Start Supplied data

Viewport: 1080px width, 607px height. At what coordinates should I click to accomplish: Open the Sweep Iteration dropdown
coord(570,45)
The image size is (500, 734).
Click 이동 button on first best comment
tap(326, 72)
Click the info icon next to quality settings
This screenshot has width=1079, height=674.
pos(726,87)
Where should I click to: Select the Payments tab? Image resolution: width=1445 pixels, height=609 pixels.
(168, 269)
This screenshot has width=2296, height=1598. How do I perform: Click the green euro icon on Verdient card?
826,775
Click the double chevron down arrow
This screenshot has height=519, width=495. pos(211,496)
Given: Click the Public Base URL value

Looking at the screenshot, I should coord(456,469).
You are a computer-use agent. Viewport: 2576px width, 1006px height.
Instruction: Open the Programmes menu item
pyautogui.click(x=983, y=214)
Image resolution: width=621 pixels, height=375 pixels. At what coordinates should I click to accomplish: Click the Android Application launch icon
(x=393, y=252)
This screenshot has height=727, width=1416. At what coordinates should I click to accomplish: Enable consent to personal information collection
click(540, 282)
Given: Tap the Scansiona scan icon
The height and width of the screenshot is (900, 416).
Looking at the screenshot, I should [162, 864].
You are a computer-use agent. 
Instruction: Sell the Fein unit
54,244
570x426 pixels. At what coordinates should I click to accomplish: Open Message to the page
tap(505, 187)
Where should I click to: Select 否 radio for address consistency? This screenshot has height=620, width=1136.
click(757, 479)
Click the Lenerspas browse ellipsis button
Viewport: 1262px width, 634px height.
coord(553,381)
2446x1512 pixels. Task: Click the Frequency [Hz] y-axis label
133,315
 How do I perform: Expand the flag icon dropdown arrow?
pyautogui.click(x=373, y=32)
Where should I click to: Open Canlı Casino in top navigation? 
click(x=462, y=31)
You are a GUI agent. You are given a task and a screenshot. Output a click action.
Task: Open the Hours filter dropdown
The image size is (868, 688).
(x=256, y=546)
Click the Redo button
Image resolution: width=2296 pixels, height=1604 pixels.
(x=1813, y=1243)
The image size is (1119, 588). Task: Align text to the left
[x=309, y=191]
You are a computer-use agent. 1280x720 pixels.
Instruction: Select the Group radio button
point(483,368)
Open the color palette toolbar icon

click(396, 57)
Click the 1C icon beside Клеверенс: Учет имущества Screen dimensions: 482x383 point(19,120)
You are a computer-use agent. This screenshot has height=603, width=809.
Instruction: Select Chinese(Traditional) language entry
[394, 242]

End Supplied data

## Problem requirements:
Please reproduce each of the records above word for word, changing nothing.

## Expected answer:
Viewport: 1080px width, 607px height. At what coordinates should I click to accomplish: Open the Sweep Iteration dropdown
coord(570,45)
The image size is (500, 734).
Click 이동 button on first best comment
tap(326, 72)
Click the info icon next to quality settings
This screenshot has width=1079, height=674.
pos(726,87)
Where should I click to: Select the Payments tab? Image resolution: width=1445 pixels, height=609 pixels.
(168, 269)
This screenshot has width=2296, height=1598. How do I perform: Click the green euro icon on Verdient card?
826,775
Click the double chevron down arrow
This screenshot has height=519, width=495. pos(211,496)
Given: Click the Public Base URL value

Looking at the screenshot, I should coord(456,469).
You are a computer-use agent. Viewport: 2576px width, 1006px height.
Instruction: Open the Programmes menu item
pyautogui.click(x=983, y=214)
Image resolution: width=621 pixels, height=375 pixels. At what coordinates should I click to accomplish: Click the Android Application launch icon
(x=393, y=252)
This screenshot has height=727, width=1416. At what coordinates should I click to accomplish: Enable consent to personal information collection
click(540, 282)
Given: Tap the Scansiona scan icon
The height and width of the screenshot is (900, 416).
Looking at the screenshot, I should [162, 864].
You are a computer-use agent. 
Instruction: Sell the Fein unit
54,244
570x426 pixels. At what coordinates should I click to accomplish: Open Message to the page
tap(505, 187)
Where should I click to: Select 否 radio for address consistency? This screenshot has height=620, width=1136.
click(757, 479)
Click the Lenerspas browse ellipsis button
Viewport: 1262px width, 634px height.
coord(553,381)
2446x1512 pixels. Task: Click the Frequency [Hz] y-axis label
133,315
 How do I perform: Expand the flag icon dropdown arrow?
pyautogui.click(x=373, y=32)
Where should I click to: Open Canlı Casino in top navigation? 
click(x=462, y=31)
You are a GUI agent. You are given a task and a screenshot. Output a click action.
Task: Open the Hours filter dropdown
The image size is (868, 688).
(x=256, y=546)
Click the Redo button
Image resolution: width=2296 pixels, height=1604 pixels.
(x=1813, y=1243)
The image size is (1119, 588). Task: Align text to the left
[x=309, y=191]
You are a computer-use agent. 1280x720 pixels.
Instruction: Select the Group radio button
point(483,368)
Open the color palette toolbar icon

click(396, 57)
Click the 1C icon beside Клеверенс: Учет имущества Screen dimensions: 482x383 point(19,120)
You are a computer-use agent. This screenshot has height=603, width=809.
Instruction: Select Chinese(Traditional) language entry
[394, 242]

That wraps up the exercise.